Makarawu lowered his best to 19.98 seconds over 200 metres prior to a small injury at the start of the 2023 American summer. He competed at the 2023 World Athletics Championships in the men’s 200m event in Budapest. His heat included United States sprinter Noah Lyles and Jamaica’s Andrew Hudson, and Makarawu came fourth in 20.64s without qualifying for the semi-finals.

Makarawu ran an indoor 200m personal best of 20.29 seconds at the Texas International in Lubbock in January 2024. In April 2024, he lowered his outdoors personal best to 19.93 seconds.

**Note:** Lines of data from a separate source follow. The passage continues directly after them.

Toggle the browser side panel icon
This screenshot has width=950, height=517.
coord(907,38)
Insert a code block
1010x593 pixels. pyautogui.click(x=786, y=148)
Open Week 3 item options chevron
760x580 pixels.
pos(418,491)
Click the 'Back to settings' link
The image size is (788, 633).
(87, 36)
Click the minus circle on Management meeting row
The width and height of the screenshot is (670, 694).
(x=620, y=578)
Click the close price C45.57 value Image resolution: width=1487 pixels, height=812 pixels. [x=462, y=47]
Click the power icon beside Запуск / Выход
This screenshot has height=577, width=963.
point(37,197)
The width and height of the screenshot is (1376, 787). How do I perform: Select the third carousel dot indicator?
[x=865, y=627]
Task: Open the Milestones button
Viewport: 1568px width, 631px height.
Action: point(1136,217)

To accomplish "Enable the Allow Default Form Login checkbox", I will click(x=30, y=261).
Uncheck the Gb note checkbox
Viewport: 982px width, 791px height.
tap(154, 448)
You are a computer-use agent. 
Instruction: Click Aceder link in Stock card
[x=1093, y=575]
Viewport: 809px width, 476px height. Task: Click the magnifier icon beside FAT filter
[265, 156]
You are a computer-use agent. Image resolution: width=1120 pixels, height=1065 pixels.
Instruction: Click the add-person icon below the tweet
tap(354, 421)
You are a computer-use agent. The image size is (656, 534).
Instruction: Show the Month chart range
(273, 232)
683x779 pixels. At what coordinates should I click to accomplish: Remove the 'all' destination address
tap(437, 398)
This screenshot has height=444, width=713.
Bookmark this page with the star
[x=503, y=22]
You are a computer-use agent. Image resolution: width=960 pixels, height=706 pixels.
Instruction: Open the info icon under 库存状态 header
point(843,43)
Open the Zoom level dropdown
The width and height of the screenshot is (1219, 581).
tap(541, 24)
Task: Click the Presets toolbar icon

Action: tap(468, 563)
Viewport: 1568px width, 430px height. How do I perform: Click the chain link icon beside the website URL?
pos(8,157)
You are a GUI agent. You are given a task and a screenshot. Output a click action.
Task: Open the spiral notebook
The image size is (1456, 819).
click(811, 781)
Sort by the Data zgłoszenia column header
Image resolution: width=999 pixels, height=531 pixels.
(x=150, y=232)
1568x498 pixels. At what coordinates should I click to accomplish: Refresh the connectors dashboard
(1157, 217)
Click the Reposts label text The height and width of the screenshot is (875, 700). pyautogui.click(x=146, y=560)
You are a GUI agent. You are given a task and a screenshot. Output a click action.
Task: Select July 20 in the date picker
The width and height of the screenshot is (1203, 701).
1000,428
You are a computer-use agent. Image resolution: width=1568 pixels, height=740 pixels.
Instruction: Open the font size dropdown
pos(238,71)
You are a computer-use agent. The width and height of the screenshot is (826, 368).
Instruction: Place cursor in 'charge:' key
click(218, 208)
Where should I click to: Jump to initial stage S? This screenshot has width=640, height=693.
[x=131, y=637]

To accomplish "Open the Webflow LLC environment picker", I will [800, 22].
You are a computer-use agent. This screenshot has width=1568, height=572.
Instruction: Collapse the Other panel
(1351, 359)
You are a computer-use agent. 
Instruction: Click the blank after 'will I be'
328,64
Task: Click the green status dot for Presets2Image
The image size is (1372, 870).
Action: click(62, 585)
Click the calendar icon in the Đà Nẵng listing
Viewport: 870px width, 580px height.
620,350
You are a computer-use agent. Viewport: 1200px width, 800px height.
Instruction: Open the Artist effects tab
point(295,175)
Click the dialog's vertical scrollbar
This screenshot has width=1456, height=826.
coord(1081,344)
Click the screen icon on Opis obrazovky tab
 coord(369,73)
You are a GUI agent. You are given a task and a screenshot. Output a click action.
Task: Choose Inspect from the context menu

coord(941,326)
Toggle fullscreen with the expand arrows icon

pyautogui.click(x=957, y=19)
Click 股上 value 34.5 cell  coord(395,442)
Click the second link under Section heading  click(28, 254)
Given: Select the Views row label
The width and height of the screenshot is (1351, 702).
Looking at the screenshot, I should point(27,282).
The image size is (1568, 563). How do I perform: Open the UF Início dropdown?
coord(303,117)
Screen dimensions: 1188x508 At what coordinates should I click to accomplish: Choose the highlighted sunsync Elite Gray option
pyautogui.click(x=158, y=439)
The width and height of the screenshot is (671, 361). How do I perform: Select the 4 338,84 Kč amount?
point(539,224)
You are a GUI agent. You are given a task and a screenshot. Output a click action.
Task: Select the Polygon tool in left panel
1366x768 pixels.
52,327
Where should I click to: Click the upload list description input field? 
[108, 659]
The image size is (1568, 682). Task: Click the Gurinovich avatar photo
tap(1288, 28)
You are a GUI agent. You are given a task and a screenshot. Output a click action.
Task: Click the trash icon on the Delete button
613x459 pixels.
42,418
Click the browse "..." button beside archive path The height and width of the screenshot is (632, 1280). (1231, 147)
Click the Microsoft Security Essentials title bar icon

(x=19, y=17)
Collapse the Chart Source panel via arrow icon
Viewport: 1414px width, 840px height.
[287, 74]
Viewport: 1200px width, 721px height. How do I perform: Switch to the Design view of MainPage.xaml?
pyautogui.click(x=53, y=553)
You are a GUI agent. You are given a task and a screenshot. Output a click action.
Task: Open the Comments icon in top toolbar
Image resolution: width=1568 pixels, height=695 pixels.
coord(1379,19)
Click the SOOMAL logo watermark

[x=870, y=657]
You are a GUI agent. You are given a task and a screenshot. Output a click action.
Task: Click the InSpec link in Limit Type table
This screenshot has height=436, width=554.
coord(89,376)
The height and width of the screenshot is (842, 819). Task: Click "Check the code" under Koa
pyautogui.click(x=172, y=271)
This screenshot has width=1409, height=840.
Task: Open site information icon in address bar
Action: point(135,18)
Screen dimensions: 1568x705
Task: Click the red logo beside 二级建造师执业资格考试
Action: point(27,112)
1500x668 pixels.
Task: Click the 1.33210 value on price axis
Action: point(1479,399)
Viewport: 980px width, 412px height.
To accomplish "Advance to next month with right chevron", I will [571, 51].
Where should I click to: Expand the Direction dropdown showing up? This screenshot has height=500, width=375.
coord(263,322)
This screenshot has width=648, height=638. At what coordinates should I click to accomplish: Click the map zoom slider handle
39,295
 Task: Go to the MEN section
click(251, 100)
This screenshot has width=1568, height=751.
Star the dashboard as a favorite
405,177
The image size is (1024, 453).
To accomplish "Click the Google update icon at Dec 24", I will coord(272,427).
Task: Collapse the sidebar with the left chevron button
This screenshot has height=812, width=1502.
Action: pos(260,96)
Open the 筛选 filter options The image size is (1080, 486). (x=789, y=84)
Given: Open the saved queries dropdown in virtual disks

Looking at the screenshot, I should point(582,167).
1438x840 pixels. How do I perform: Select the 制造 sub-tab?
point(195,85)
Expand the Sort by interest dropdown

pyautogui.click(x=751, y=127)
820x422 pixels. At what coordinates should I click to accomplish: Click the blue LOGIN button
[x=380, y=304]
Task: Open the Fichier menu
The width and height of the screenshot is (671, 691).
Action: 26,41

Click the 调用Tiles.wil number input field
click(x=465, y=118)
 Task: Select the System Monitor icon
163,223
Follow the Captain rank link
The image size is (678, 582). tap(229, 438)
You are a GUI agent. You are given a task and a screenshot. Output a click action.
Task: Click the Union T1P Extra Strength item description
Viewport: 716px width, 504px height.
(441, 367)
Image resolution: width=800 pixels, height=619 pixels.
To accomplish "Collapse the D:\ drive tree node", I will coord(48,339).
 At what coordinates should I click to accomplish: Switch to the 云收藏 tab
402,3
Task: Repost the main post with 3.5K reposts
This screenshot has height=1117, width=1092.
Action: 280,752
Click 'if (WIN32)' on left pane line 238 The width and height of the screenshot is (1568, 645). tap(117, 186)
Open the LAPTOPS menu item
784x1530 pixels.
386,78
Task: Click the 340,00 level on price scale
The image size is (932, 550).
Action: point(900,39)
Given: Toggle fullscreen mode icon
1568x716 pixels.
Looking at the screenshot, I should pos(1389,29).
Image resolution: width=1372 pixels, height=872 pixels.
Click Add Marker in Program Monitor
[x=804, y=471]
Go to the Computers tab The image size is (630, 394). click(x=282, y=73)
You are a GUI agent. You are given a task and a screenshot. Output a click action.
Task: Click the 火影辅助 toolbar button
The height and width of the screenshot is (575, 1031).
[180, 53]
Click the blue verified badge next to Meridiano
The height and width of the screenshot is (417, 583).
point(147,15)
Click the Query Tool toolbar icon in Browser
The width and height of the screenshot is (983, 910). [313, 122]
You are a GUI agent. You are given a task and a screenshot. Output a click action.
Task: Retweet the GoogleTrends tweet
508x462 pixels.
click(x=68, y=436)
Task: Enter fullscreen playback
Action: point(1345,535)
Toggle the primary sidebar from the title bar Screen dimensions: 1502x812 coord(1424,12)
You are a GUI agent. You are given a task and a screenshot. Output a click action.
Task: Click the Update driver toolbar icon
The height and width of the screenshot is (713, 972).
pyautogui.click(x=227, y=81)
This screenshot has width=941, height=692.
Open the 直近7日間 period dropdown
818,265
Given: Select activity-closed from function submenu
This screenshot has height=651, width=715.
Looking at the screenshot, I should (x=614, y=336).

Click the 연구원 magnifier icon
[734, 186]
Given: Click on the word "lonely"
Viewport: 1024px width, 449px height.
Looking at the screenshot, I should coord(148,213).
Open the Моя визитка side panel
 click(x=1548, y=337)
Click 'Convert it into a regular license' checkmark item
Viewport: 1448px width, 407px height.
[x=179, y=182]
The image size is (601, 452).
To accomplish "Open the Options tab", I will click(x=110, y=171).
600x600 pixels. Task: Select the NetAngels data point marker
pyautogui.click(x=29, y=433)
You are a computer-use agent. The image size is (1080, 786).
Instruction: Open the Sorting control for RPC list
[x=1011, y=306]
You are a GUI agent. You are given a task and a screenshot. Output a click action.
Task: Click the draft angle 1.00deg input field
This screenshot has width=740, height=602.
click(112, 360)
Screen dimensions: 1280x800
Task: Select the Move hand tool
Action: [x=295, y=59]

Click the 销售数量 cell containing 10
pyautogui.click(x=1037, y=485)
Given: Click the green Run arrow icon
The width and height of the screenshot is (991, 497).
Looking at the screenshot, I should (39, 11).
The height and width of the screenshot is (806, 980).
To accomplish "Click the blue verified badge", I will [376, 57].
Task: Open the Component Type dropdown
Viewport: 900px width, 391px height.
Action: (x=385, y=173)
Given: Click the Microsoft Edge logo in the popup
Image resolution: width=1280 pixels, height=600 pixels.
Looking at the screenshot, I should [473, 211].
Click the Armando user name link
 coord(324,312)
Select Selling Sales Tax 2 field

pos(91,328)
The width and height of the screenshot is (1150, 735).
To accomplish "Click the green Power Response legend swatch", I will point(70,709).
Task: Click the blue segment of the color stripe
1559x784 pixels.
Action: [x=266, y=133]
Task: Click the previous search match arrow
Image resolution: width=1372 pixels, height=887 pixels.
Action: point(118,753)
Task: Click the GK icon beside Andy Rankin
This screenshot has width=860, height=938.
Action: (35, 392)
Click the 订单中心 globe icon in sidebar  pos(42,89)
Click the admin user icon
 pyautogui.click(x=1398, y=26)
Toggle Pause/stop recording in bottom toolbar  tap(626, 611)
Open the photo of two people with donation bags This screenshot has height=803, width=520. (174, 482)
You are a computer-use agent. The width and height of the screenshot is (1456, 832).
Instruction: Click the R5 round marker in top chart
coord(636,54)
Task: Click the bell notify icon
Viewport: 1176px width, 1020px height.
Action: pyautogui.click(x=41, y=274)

Makarawu competed in the 200m at the 2024 Paris Olympics where he reached the final, placing sixth overall.

Makarawu won the 2025 NCAA Indoor Championships 200 metres title in Virginia Beach, running a time of 20.13 seconds on 15 March 2025. In June 2025, he also won the 2025 NCAA Outdoor Championships 200 metres title in Eugene, Oregon in a new national record time of 19.84 seconds to finish ahead of compatriot and fellow Olympian Makanakaishe Charamba.

In September 2025, he was a finalist in the 200 metres at the 2025 World Championships in Tokyo, Japan, placing seventh overall.

In Miramar on 4 April 2026, Makarawu ran 14.96 seconds (+1.3) for the 150 metres, finishing second to Kishane Thompson with both times beating the previous world best of Linford Christie in 1994, although faster times have been recorded on a straight track.